Indian writer (1932–2021)

Lakshmi Nandan Bora (15 June 1932 – 3 June 2021) was an Indian novelist and short story writer in the Assamese language, known for over 60 books he has authored, including award winning novels, Patal Bhairavi and Kayakalpa. A recipient of Sahitya Academy Award and Saraswati Samman, Bora was honoured by the Government of India in 2015 with Padma Shri, the fourth highest Indian civilian award. He died on 3 June 2021, from complications caused by COVID-19.

==Biography==

Except for one novel, I had written all my other novels after my marriage, says Lakshmi Nandan Bora.

Lakshmi Nandan Bora was born on 15 June 1932 at Hatichung of Kudijah village, a small hamlet in Nagaon district in the Northeast Indian state of Assam to Phuleswar Bora and Phuleswari as the youngest of their five children. His parents died while he was in his teens and he was brought up by his eldest brother, Kamal Chandra Bora. He did his schooling at Nagaon High School, graduated in Physics (BSc) from Cotton College State University, Guwahati and secured his master's degree (MSc) from Presidency College, Kolkata. He pursued doctoral studies in meteorology at Andhra University from where he secured a PhD, the first person to be awarded a doctoral degree in meteorology by the university. For most of his career he worked at Assam Agricultural University, Jorhat as a faculty member and stayed with the institution till his retirement as a professor and the head of the department of physics and agrometeorology in 1992. He has also served as a visiting professor at the Johannes Gutenberg University for two terms.
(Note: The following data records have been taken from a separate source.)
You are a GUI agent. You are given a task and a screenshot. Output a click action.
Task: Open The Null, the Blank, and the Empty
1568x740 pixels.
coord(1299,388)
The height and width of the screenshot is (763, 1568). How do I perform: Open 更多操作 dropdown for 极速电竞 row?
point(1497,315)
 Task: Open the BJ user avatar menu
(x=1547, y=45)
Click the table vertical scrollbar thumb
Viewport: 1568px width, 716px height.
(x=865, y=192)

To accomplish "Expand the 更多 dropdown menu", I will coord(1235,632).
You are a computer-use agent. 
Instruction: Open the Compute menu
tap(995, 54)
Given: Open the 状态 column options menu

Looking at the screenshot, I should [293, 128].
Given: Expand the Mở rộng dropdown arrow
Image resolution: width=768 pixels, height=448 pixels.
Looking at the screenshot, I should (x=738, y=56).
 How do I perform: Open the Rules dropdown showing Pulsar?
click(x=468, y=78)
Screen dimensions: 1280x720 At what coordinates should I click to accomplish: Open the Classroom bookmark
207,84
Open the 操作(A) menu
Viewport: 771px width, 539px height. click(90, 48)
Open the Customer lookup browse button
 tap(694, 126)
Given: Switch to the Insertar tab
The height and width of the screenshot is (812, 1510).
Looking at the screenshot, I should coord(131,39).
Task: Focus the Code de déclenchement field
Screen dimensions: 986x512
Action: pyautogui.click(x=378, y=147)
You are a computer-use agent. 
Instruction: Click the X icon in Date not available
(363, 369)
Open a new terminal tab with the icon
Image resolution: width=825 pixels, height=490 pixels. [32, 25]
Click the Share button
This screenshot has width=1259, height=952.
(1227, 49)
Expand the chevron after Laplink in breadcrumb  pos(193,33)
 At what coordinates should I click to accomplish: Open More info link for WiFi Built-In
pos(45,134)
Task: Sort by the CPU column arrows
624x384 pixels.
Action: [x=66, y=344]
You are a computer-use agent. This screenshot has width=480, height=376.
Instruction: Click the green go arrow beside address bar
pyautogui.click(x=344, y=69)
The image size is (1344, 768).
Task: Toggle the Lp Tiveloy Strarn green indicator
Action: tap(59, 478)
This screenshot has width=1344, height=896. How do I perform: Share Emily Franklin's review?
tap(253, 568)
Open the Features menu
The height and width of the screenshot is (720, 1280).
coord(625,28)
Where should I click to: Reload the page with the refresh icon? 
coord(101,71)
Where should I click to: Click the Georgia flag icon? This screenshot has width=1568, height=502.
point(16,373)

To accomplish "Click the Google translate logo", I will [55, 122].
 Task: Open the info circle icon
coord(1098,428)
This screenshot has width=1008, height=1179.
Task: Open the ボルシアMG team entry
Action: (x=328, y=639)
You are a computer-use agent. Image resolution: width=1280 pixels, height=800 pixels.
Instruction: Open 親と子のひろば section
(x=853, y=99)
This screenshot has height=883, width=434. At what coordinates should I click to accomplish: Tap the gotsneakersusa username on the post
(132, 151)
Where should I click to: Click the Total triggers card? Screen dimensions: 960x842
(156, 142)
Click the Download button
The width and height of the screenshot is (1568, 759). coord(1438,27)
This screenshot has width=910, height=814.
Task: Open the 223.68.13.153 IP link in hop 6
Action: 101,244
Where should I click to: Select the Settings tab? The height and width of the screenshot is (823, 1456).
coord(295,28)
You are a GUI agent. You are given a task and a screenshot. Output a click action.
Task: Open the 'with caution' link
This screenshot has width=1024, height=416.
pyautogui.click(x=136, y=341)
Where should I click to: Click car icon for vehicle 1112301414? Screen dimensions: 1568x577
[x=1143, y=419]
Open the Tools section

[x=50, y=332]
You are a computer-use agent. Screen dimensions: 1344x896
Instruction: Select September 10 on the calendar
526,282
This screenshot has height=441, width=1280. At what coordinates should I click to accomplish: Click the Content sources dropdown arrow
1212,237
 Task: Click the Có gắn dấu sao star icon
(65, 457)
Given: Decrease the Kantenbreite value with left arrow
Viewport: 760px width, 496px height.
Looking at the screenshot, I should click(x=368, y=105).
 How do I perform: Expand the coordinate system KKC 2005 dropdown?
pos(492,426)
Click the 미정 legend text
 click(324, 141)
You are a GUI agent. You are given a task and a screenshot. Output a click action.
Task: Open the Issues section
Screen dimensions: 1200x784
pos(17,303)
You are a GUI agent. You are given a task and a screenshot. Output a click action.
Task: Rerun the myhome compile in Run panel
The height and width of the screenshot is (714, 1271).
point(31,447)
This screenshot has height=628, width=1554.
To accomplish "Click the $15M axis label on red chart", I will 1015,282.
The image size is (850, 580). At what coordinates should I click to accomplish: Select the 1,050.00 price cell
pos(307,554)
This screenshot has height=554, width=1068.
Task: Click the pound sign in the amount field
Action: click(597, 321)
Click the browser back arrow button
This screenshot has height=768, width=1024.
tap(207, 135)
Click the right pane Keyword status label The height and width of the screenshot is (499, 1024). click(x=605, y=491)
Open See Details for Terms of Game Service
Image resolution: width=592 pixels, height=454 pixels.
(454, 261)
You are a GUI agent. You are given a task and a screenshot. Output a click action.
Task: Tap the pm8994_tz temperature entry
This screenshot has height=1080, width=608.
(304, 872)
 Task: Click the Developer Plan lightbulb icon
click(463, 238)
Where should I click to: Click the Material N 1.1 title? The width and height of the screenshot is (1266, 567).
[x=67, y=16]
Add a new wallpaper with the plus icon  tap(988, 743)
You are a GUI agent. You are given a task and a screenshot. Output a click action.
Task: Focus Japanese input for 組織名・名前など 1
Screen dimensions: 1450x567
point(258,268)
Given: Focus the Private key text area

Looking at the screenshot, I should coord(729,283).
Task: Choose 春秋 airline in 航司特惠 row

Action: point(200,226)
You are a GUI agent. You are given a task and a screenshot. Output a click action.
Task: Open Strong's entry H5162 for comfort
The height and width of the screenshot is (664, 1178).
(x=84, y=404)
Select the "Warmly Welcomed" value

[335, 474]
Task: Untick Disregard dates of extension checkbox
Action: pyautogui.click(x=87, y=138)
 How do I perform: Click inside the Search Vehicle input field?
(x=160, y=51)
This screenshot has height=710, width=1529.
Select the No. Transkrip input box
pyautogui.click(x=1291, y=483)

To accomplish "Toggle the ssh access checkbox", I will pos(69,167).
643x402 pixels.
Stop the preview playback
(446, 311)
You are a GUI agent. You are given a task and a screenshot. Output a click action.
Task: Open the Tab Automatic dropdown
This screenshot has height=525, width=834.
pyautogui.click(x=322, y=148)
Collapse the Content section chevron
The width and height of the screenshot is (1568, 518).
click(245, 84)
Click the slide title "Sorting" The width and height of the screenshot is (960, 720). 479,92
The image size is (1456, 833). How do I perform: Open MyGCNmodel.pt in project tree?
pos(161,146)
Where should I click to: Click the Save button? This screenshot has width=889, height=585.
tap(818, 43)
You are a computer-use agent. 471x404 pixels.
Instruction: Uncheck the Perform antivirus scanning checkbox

Bora married Madhuri in 1961 and the couple has one daughter Seuji and two sons Tridib Nandan and Swaroop Nandan. The family lives in Ganeshguri, a satellite town of Guwahati, Assam. Seuji Bora Neog is a Professor of Genetics and Plantbreeding at Assam Agricultural University, Jorhat, Tridib Nandan Bora is a Senior State Government Official while the youngest son Swaroop Nandan is a Professor of Mathematics at Indian Institute of Technology Guwahati. Lakshmi Nandan Borah died on 3 June 2021 at the age of 88.

==Literary and social career==

Bora wrote his first short story, Bhaona, in 1954, which was published in Assamese magazine, Ramdhenu. His first book, Dristirupa was published in 1958 and the next one, Nishar Purabhi in 1962. He published his first novel, Gonga Silonir Pakhi, in 1963, which is reported to have earned critical acclaim, has been translated into 11 languages and was made into a film, under the same name, by Padum Baruah in 1976. The succeeding years saw him active in the political milieu of Assam and was arrested once, in 1981, under the National Security Act. His novel, Akou Saraighat, written during this time and published in 1980, reflects his political leanings to a certain measure. He also founded a weekly, Rangpur, and stayed as its editor till 1996 when he resigned from the post, reportedly due to ideological differences with the owner of the publication.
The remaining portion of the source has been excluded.